***** Data shown
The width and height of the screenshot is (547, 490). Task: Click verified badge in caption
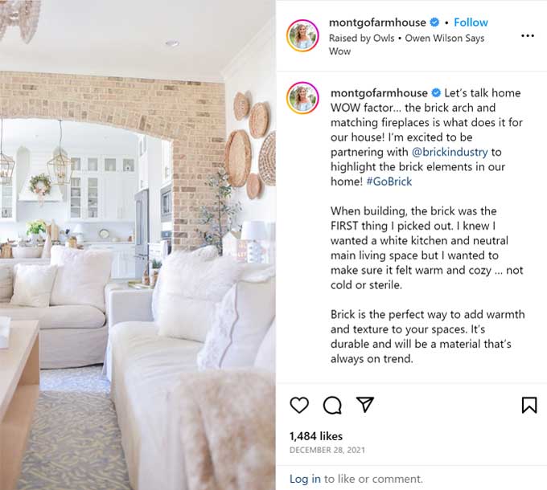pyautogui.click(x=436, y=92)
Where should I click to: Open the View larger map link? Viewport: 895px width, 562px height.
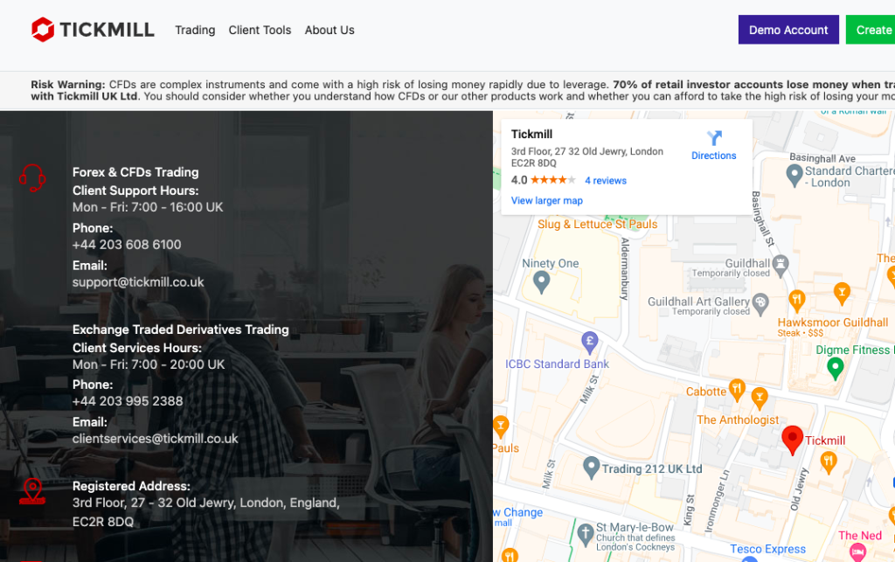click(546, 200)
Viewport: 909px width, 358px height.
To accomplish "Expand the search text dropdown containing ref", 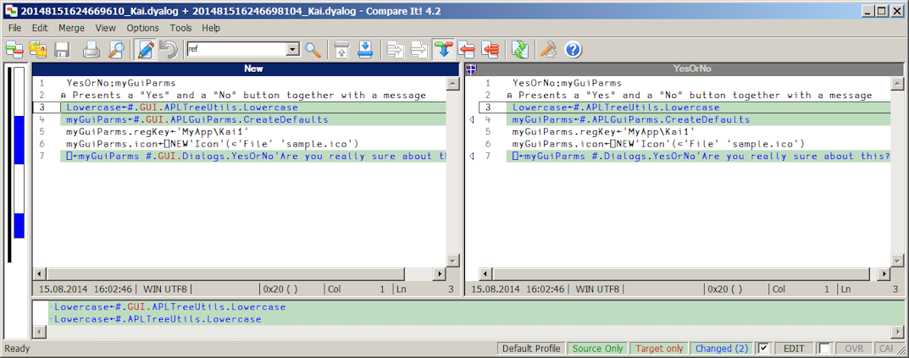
**********
***** Data shown
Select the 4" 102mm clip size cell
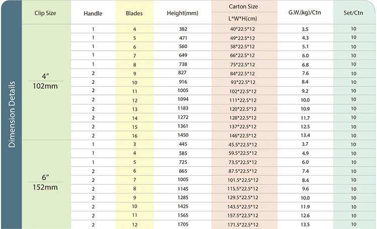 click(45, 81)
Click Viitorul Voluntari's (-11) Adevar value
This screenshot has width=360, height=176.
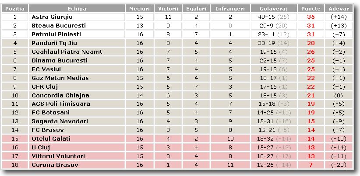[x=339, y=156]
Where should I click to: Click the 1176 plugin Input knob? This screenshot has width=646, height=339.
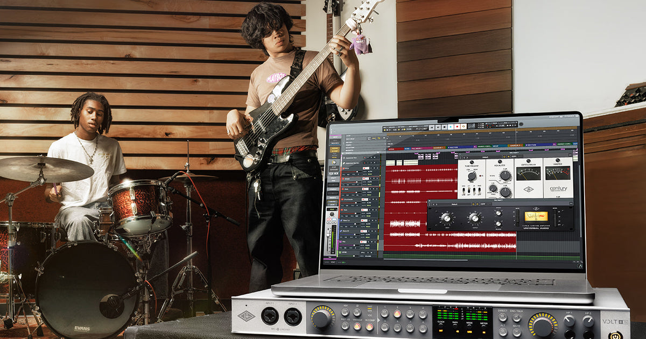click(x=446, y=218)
**********
Your reply is to be an exact repeat of the listing above from the line holding "Where should I click to: Open" down to the line holding "the search text", ends included, pictures excluded.

Task solution ::
Where should I click to: Open the View larger map link? Viewport: 895px width, 562px height.
click(546, 200)
Viewport: 909px width, 358px height.
To accomplish "Expand the search text dropdown containing ref", 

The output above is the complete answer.